Resté à Nice, Georges sera arrêté par la Gestapo. Du train où il devait rejoindre Drancy, il réussira à s’échapper par une fenêtre des toilettes, à l’approche de la gare d’Arles où l’attendait le pasteur Pierre Gagnier, membre du réseau de résistance Marcel.
Avec son épouse Hélène, il cachaient des enfants juifs. Fournissant papiers d'identité et certificats de baptêmes, ils trouvaient des filières vers la Suisse ou les Cévennes. En 2010, ils seront faits Justes parmi les Nations par Yad Vashem.
À titre posthume, Tamara Isserlis recevra le titre de docteur en médecine et son frère Georges deviendra médecin.
En 1945, on dénombrait seulement 34 survivants du convoi n°3…
Nadine Picard, exemptée de l'étoile jaune
Nadine Picard (photo Unifrance) |
Née à São Paulo, au Brésil, le 23 novembre 1896, ses parents originaires de Colmar, partis en Amérique du Sud après la guerre de 1870, reviendront s’établir à Paris au début du XXe siècle.
Lorsque son père meurt en 1917, Nadine vit encore chez sa mère, courtière en perles fines.
Depuis l'âge de 13 ans, elle est passionnée de théâtre. La comédie lui permet de s'affirmer.
Avec sa soeur Gisèle, elle fait le Conservatoire de Paris et à seulement 22 ans, elle est au théâtre de l'Odéon pour incarner Suzanne, l'un des rôles principaux du Mariage de Figaro de Beaumarchais. En 1925, son nom sera à l’affiche du Mariage de Monsieur le Trouhadec de Jules Romains, pièce mise en scène et interprétée à la Comédie des Champs-Élysées par l'immense Louis Jouvet.
Elle enchaîne les rôles à la Potinière, à la Michodière, etc.
Tout naturellement, l'artiste prend le virage du 7e art. Elle tourne avec les plus grands réalisateurs. Une quinzaine de rôles entre 1931 et 1938 sous la direction de Raymond Bernard (fils de Tristan Bernard), Léonce Perret, Abel Gance, Pierre Billon, Georges Lacombe, Maurice Diamant-Berger. Elle donne la réplique aux plus grands : Charles Vanel, Fernandel, Pierre Brasseur, Victor Francen, Jean Tissier…

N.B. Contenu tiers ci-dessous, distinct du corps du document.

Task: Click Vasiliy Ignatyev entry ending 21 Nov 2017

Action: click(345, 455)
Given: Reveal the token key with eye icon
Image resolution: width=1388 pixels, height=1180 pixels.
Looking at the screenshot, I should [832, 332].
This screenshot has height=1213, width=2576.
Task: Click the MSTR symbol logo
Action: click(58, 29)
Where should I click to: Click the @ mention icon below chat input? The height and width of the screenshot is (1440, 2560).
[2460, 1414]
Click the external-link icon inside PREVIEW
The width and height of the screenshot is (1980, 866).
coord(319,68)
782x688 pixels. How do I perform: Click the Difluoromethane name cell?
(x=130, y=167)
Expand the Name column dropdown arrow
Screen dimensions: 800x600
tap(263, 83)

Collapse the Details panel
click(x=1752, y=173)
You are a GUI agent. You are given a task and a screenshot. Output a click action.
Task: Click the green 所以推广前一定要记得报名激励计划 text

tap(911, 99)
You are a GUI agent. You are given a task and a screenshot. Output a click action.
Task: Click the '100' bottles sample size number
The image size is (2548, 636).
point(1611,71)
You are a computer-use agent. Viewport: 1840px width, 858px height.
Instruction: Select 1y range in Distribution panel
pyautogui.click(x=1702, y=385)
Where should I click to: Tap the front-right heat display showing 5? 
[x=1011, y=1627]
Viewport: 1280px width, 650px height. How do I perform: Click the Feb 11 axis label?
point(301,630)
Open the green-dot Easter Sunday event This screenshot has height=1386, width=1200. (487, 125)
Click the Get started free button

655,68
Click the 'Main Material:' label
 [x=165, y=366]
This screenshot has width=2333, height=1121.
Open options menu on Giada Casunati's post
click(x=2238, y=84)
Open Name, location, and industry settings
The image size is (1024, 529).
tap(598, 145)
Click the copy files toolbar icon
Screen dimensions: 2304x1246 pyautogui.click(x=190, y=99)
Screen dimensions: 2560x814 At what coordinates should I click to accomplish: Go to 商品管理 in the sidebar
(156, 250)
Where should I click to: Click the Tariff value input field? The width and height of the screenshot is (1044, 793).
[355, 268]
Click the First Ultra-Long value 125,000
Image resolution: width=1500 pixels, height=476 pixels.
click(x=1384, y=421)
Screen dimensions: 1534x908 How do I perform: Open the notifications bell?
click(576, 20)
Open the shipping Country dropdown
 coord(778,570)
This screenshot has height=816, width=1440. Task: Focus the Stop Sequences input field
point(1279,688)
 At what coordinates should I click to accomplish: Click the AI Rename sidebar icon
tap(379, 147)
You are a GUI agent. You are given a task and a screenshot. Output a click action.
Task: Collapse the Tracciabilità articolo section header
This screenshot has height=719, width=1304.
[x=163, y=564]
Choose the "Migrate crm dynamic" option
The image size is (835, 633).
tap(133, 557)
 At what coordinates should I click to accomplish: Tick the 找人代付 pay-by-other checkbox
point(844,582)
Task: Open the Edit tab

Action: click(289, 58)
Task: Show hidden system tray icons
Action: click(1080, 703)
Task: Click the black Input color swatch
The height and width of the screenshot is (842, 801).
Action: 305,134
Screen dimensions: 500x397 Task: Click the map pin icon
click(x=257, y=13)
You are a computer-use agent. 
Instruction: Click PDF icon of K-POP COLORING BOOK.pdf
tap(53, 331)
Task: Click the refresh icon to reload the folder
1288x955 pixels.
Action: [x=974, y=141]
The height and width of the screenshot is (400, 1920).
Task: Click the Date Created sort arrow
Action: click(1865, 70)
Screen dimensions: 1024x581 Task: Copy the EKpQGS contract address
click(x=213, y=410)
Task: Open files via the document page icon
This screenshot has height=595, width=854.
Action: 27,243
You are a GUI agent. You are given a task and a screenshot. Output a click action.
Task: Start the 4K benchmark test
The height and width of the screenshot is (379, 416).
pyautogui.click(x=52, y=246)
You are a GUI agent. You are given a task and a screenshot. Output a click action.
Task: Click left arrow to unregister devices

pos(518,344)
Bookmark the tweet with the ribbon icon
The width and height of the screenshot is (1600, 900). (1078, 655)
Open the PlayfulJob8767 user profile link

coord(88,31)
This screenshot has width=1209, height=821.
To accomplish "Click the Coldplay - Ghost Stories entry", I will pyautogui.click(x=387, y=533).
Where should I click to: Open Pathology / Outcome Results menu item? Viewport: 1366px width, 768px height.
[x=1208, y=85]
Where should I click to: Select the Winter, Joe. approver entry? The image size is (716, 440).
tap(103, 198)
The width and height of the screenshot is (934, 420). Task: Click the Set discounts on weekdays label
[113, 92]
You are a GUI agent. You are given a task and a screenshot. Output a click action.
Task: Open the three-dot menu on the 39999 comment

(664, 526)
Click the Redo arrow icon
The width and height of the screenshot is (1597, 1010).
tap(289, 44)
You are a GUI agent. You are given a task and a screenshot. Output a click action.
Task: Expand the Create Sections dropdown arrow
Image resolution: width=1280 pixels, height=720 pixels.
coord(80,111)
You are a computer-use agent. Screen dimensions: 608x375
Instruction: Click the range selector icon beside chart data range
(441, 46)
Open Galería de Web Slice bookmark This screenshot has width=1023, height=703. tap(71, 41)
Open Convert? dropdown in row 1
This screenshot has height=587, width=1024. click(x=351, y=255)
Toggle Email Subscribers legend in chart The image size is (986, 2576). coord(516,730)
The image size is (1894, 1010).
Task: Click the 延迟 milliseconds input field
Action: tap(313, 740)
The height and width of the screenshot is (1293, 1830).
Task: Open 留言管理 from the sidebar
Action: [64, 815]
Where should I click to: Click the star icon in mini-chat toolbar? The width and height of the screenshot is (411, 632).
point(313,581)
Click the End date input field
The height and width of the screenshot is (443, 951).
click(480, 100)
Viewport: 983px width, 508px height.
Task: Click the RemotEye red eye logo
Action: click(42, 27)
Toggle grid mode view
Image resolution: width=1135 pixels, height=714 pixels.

Des films aux titres légers tandis que montent les périls : Après l'amour, Coquin de sort, La Cure sentimentale, Faubourg Montmartre, Une nuit au paradis, Conduisez-moi Madame, L'enfant du miracle, Les surprises du divorce, Une femme invisible, Primerose, Ferdinand le noceur, Un grand amour de Beethoven, Sarati le terrible, Je chante, premier film avec Charles Trenet.
Le décret du 6 juin 1942 du régime de Vichy réglementant les professions artistiques l’empêcheront de poursuivre son activité.
Heureusement, Nadine sera protégée par son mari.
Henri-Joseph Fayol, ingénieur chimiste, sera pendant l’Occupation le principal distributeur de fer, fonte et acier de l'Office central de distribution des produits industriels. Un rouage essentiel.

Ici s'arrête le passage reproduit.